Setiba di bangkuku, aku segera meneguk botol minumku. Memberikan keheningan di antara aku dan kamu. Tapi, kamu sama sekali tidak mau mencairkan suasana. Kamu diam. Kamu sibuk dengan duniamu sendiri. Kamu sibuk menggoreskan pensil di atas lembaran kertas putih di depanmu.


Aku ingin berbicara denganmu. Lebih tepatnya bertanya. Aku ingin bertanya tentang apa yang kulihat beberapa menit yang lalu. Tentang kamu dan dia. Tapi, suaraku tak bisa keluar. Aku tak bisa menanyakan hal itu padamu. Suaraku menyangkut di tenggorokan, tak bisa keluar.

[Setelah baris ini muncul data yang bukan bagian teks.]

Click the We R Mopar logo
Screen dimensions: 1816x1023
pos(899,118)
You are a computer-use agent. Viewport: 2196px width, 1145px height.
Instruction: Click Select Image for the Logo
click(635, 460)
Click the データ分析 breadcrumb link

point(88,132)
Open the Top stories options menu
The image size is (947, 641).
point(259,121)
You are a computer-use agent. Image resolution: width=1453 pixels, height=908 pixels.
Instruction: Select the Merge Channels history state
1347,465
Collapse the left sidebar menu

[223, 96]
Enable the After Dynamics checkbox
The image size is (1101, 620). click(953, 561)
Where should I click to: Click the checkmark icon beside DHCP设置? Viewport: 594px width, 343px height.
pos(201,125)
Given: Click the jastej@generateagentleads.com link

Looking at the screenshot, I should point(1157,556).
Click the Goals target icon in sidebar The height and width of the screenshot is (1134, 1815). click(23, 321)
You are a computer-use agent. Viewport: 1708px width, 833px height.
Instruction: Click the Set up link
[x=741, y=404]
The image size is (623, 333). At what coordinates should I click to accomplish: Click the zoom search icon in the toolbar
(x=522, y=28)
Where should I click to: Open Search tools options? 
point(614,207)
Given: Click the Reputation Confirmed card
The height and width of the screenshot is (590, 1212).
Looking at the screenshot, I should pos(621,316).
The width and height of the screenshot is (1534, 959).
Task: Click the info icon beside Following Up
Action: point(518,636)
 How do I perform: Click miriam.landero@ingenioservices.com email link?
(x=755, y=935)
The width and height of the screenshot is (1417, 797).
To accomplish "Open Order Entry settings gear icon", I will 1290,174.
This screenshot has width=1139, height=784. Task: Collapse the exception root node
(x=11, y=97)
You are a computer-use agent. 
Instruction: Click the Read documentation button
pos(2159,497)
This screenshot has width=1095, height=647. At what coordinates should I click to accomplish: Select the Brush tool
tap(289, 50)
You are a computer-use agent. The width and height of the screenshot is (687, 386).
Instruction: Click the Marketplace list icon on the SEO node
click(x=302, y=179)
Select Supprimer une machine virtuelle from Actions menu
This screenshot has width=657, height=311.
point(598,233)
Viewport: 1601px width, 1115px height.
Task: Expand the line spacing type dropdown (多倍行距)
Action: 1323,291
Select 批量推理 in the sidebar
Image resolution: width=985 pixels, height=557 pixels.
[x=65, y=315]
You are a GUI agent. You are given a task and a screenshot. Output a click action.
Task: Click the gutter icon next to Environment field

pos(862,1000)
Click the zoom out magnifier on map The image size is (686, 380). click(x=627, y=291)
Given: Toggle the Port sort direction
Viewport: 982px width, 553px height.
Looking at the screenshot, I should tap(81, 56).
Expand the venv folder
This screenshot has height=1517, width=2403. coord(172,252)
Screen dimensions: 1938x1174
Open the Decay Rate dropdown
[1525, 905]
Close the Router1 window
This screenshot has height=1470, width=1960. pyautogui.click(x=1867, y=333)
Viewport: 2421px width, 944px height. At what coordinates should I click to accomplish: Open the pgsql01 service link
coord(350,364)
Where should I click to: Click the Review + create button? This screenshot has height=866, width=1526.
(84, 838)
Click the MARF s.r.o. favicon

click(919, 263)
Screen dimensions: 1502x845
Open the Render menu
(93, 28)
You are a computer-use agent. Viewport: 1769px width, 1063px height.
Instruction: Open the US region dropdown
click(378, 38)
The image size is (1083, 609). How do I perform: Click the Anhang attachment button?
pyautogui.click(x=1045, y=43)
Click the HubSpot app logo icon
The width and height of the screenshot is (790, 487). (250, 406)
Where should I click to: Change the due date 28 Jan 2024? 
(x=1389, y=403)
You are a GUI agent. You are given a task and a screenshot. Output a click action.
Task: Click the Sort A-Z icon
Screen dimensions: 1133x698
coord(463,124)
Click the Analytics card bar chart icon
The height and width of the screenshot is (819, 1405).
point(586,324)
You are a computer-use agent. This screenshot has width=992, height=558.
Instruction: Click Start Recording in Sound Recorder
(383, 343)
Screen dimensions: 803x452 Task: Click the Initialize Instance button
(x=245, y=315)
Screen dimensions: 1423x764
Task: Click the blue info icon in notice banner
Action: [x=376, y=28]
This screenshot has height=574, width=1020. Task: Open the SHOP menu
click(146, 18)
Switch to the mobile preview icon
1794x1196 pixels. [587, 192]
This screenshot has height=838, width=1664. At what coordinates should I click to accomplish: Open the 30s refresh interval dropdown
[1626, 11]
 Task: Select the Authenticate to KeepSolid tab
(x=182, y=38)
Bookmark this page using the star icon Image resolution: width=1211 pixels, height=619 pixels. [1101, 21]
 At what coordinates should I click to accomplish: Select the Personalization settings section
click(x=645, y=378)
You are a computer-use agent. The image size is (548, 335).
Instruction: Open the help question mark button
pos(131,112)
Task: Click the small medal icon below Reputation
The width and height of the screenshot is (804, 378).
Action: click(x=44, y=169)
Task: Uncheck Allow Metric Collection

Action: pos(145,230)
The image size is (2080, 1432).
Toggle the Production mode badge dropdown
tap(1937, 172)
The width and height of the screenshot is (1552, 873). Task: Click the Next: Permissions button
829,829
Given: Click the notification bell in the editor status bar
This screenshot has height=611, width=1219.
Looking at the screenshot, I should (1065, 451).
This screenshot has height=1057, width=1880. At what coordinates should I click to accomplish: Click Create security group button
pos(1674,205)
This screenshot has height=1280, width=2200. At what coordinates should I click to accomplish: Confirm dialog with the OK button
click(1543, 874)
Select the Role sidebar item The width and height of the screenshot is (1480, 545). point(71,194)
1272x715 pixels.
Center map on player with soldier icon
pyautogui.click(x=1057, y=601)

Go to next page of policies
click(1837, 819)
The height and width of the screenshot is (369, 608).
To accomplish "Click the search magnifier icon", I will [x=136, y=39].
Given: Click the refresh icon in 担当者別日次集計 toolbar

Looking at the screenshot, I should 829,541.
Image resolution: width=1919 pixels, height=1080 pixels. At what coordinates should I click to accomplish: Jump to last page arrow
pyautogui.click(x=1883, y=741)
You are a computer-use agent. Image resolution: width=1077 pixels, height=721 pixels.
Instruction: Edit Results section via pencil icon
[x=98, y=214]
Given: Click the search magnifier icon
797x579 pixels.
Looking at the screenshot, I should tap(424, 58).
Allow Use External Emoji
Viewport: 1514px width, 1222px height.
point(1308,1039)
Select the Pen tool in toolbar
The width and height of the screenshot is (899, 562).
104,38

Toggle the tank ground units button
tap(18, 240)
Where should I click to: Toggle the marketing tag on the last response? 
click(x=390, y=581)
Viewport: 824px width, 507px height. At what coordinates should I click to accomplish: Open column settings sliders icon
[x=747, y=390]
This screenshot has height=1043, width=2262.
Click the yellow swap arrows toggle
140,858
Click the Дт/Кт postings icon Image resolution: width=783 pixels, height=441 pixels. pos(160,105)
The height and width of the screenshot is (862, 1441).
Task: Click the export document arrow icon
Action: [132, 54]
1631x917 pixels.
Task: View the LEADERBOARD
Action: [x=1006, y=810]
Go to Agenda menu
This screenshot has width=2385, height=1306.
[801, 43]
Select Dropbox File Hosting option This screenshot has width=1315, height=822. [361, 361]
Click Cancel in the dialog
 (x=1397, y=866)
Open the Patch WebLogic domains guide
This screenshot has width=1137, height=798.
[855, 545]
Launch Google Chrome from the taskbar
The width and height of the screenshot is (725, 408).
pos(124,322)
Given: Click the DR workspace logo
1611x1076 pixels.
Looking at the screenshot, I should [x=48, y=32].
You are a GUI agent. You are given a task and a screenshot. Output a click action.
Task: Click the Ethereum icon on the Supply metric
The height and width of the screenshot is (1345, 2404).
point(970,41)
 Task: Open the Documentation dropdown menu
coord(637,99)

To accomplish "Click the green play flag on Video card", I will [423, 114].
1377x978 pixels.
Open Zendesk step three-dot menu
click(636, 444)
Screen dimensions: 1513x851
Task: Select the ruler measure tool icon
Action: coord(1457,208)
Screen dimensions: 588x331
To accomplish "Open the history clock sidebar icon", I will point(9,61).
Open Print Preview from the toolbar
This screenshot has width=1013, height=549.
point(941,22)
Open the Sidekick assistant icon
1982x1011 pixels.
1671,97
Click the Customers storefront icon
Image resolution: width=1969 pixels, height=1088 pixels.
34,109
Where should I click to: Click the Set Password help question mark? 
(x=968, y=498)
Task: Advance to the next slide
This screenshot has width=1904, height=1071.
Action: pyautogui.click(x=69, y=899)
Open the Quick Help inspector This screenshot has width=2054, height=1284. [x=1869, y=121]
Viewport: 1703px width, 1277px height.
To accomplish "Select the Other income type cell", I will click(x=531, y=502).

Beberapa menit yang dilalui antara aku dan kamu benar-benar terasa lama. Bahkan terasa setahun. Aku dan kamu sibuk dengan dunia sendiri. Tak biasanya kami begini. Tak biasanya kami diam seperti ini. Ini adalah pertama kalinya.


"Lo nggak nanya apapun ke gue?" Akhirnya kamu bersuara.


Kamu tahu? Aku menahan napas ketika kamu bertanya seperti itu. Kamu tahu akan hal itu. Kamu tahu.


"Nanya apa?" Sebenarnya, bodoh sekali rasanya aku membalas ucapanmu dengan pertanyaan yang jelas-jelas sudah kutahu jawabannya.


"Tentang gue dan Kinan tadi. Gue yakin tadi lo ngeliat gue dan dia ngobrol di depan kelas tadi."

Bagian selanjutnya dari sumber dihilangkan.